# SUPPLIED DATA start

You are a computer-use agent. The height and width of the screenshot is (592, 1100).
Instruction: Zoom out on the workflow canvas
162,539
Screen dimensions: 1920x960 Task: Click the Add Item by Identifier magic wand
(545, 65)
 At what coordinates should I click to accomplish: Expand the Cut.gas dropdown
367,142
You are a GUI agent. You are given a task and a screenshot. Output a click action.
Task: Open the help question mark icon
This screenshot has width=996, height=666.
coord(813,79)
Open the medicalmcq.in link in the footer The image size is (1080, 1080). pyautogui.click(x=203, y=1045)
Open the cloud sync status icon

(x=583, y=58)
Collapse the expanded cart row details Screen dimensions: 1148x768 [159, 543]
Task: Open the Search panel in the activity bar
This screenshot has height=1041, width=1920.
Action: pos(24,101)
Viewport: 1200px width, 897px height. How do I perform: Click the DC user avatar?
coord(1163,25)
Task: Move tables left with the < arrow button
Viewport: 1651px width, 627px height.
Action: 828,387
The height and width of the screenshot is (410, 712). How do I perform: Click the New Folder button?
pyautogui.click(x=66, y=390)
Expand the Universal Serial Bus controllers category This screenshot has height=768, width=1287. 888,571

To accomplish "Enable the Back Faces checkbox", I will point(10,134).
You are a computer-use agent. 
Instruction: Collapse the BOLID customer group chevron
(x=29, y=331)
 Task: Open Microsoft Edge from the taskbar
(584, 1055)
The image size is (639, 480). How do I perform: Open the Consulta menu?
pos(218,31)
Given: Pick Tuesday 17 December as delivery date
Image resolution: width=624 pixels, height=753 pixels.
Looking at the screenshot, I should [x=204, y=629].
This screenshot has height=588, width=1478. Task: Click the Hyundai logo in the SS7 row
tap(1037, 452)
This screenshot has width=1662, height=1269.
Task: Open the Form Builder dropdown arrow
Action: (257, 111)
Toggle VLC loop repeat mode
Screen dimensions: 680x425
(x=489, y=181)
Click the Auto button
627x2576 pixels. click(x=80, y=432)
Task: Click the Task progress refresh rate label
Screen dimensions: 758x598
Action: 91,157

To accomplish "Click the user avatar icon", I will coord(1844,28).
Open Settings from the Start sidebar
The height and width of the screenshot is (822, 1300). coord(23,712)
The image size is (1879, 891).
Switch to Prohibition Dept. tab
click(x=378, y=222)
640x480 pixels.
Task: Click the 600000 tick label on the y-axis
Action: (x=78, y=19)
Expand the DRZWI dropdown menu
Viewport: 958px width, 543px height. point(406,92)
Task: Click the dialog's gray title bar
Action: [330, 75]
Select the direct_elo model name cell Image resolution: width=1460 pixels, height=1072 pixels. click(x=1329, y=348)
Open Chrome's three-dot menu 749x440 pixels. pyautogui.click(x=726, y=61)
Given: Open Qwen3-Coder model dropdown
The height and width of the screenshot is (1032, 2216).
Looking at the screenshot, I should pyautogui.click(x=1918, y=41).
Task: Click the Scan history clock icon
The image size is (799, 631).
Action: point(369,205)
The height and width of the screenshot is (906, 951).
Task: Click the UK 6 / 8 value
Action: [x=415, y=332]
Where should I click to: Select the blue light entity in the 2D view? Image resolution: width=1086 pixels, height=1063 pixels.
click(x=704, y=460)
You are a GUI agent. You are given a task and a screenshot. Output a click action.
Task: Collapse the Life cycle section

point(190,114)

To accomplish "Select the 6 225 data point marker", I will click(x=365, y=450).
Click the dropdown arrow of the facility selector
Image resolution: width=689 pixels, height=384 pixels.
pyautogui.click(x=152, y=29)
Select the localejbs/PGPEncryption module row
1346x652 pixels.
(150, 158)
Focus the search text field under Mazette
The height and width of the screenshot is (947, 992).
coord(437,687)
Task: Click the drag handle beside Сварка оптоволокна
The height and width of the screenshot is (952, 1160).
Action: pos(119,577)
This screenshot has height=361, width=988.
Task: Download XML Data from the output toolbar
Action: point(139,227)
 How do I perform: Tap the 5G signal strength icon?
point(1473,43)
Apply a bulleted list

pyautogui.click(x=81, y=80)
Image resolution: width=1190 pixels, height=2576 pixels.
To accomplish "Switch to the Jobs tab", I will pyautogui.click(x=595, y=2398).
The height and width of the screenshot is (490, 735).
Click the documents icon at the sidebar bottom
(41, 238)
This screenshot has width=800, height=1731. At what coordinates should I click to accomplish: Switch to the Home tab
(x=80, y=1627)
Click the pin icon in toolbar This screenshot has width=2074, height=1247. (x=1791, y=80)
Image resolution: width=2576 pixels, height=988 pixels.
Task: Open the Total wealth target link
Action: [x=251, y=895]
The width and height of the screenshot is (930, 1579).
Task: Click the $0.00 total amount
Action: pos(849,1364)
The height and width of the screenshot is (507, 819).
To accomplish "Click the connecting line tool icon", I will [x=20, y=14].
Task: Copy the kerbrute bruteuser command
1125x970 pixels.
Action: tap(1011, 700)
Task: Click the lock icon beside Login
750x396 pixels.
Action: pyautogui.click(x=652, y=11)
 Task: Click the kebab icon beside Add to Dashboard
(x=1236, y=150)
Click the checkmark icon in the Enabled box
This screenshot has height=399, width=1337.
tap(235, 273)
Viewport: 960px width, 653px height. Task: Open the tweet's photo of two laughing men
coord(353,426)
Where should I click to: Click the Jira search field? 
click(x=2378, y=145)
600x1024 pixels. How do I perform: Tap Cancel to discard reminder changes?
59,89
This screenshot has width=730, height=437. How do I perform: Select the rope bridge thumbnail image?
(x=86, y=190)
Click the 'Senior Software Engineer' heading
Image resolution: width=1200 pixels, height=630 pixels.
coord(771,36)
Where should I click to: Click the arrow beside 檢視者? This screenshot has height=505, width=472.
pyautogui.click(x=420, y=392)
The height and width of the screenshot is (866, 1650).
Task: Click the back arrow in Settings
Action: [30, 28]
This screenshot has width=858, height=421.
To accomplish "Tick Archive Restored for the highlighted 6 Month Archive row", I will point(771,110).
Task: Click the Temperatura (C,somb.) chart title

# SUPPLIED DATA end

STATED GOAL: Repeat these items exactly, line for line.

RESULT FOR THIS EXERCISE:
You are a computer-use agent. The height and width of the screenshot is (592, 1100).
Instruction: Zoom out on the workflow canvas
162,539
Screen dimensions: 1920x960 Task: Click the Add Item by Identifier magic wand
(545, 65)
 At what coordinates should I click to accomplish: Expand the Cut.gas dropdown
367,142
You are a GUI agent. You are given a task and a screenshot. Output a click action.
Task: Open the help question mark icon
This screenshot has width=996, height=666.
coord(813,79)
Open the medicalmcq.in link in the footer The image size is (1080, 1080). pyautogui.click(x=203, y=1045)
Open the cloud sync status icon

(x=583, y=58)
Collapse the expanded cart row details Screen dimensions: 1148x768 [159, 543]
Task: Open the Search panel in the activity bar
This screenshot has height=1041, width=1920.
Action: pos(24,101)
Viewport: 1200px width, 897px height. How do I perform: Click the DC user avatar?
coord(1163,25)
Task: Move tables left with the < arrow button
Viewport: 1651px width, 627px height.
Action: 828,387
The height and width of the screenshot is (410, 712). How do I perform: Click the New Folder button?
pyautogui.click(x=66, y=390)
Expand the Universal Serial Bus controllers category This screenshot has height=768, width=1287. 888,571

To accomplish "Enable the Back Faces checkbox", I will point(10,134).
You are a computer-use agent. 
Instruction: Collapse the BOLID customer group chevron
(x=29, y=331)
 Task: Open Microsoft Edge from the taskbar
(584, 1055)
The image size is (639, 480). How do I perform: Open the Consulta menu?
pos(218,31)
Given: Pick Tuesday 17 December as delivery date
Image resolution: width=624 pixels, height=753 pixels.
Looking at the screenshot, I should [x=204, y=629].
This screenshot has height=588, width=1478. Task: Click the Hyundai logo in the SS7 row
tap(1037, 452)
This screenshot has width=1662, height=1269.
Task: Open the Form Builder dropdown arrow
Action: (257, 111)
Toggle VLC loop repeat mode
Screen dimensions: 680x425
(x=489, y=181)
Click the Auto button
627x2576 pixels. click(x=80, y=432)
Task: Click the Task progress refresh rate label
Screen dimensions: 758x598
Action: 91,157

To accomplish "Click the user avatar icon", I will coord(1844,28).
Open Settings from the Start sidebar
The height and width of the screenshot is (822, 1300). coord(23,712)
The image size is (1879, 891).
Switch to Prohibition Dept. tab
click(x=378, y=222)
640x480 pixels.
Task: Click the 600000 tick label on the y-axis
Action: (x=78, y=19)
Expand the DRZWI dropdown menu
Viewport: 958px width, 543px height. point(406,92)
Task: Click the dialog's gray title bar
Action: [330, 75]
Select the direct_elo model name cell Image resolution: width=1460 pixels, height=1072 pixels. click(x=1329, y=348)
Open Chrome's three-dot menu 749x440 pixels. pyautogui.click(x=726, y=61)
Given: Open Qwen3-Coder model dropdown
The height and width of the screenshot is (1032, 2216).
Looking at the screenshot, I should pyautogui.click(x=1918, y=41).
Task: Click the Scan history clock icon
The image size is (799, 631).
Action: point(369,205)
The height and width of the screenshot is (906, 951).
Task: Click the UK 6 / 8 value
Action: [x=415, y=332]
Where should I click to: Select the blue light entity in the 2D view? Image resolution: width=1086 pixels, height=1063 pixels.
click(x=704, y=460)
You are a GUI agent. You are given a task and a screenshot. Output a click action.
Task: Collapse the Life cycle section

point(190,114)

To accomplish "Select the 6 225 data point marker", I will click(x=365, y=450).
Click the dropdown arrow of the facility selector
Image resolution: width=689 pixels, height=384 pixels.
pyautogui.click(x=152, y=29)
Select the localejbs/PGPEncryption module row
1346x652 pixels.
(150, 158)
Focus the search text field under Mazette
The height and width of the screenshot is (947, 992).
coord(437,687)
Task: Click the drag handle beside Сварка оптоволокна
The height and width of the screenshot is (952, 1160).
Action: pos(119,577)
This screenshot has height=361, width=988.
Task: Download XML Data from the output toolbar
Action: point(139,227)
 How do I perform: Tap the 5G signal strength icon?
point(1473,43)
Apply a bulleted list

pyautogui.click(x=81, y=80)
Image resolution: width=1190 pixels, height=2576 pixels.
To accomplish "Switch to the Jobs tab", I will pyautogui.click(x=595, y=2398).
The height and width of the screenshot is (490, 735).
Click the documents icon at the sidebar bottom
(41, 238)
This screenshot has width=800, height=1731. At what coordinates should I click to accomplish: Switch to the Home tab
(x=80, y=1627)
Click the pin icon in toolbar This screenshot has width=2074, height=1247. (x=1791, y=80)
Image resolution: width=2576 pixels, height=988 pixels.
Task: Open the Total wealth target link
Action: [x=251, y=895]
The width and height of the screenshot is (930, 1579).
Task: Click the $0.00 total amount
Action: pos(849,1364)
The height and width of the screenshot is (507, 819).
To accomplish "Click the connecting line tool icon", I will [x=20, y=14].
Task: Copy the kerbrute bruteuser command
1125x970 pixels.
Action: tap(1011, 700)
Task: Click the lock icon beside Login
750x396 pixels.
Action: pyautogui.click(x=652, y=11)
 Task: Click the kebab icon beside Add to Dashboard
(x=1236, y=150)
Click the checkmark icon in the Enabled box
This screenshot has height=399, width=1337.
tap(235, 273)
Viewport: 960px width, 653px height. Task: Open the tweet's photo of two laughing men
coord(353,426)
Where should I click to: Click the Jira search field? 
click(x=2378, y=145)
600x1024 pixels. How do I perform: Tap Cancel to discard reminder changes?
59,89
This screenshot has width=730, height=437. How do I perform: Select the rope bridge thumbnail image?
(x=86, y=190)
Click the 'Senior Software Engineer' heading
Image resolution: width=1200 pixels, height=630 pixels.
coord(771,36)
Where should I click to: Click the arrow beside 檢視者? This screenshot has height=505, width=472.
pyautogui.click(x=420, y=392)
The height and width of the screenshot is (866, 1650).
Task: Click the back arrow in Settings
Action: [30, 28]
This screenshot has width=858, height=421.
To accomplish "Tick Archive Restored for the highlighted 6 Month Archive row", I will point(771,110).
Task: Click the Temperatura (C,somb.) chart title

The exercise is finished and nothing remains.